There were none, so Althyof glanced at his Tverkar and began his trowba again, picking it up in the exact spot where he’d left it. He began his whirling dance, darting through the Alfar line to gut a troll here, slice the throat of another there. Once the Alfar picked up on the nature of the Tverkar method of battle, they adapted to it with grace and improvised to fit Althyof’s needs as if born to it.
They killed every troll encircling them, the trolls being too battle-hungry—or too stupid—to fall back when they lost the numerical advantage. The other runeskowlds and their warriors came jogging over, and the two forces merged into a larger unit.
Again, the trowba of the runeskowlds overlapped and combined to create a stronger and farther-reaching effect. Sounds of battle came to them on the wind and Althyof moved in that direction, the rhythm and pacing of his trowba increasing to accommodate faster travel.
The group crested a small rise and poured down the other side toward the flats where a battle between Isir raged. Althyof led his sprinting warriors and dancing runeskowlds into the fray, never hesitating. They smashed into the flanks of the queen’s forces to devastating effect.

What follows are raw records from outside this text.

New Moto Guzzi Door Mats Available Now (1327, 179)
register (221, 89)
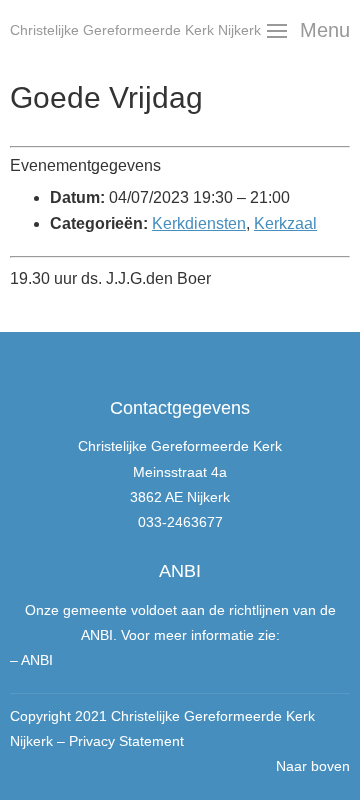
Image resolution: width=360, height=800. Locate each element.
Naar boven (313, 766)
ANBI (37, 660)
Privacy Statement (126, 741)
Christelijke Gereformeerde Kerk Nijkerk (135, 30)
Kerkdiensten (199, 223)
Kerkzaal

The runeskowlds’ songs reached a crescendo and fell on the Isir enemy like a tidal wave obliterating a beach. Melodies and lyrics mixed and wove together to create a blanket of fear and hopelessness for the Isir—friendly and enemy alike, but that couldn’t be helped. The joined forces of the Tverkar and Alfar made short work of the Isir enemy, and Althyof steered the trowba into a stanza of recovery.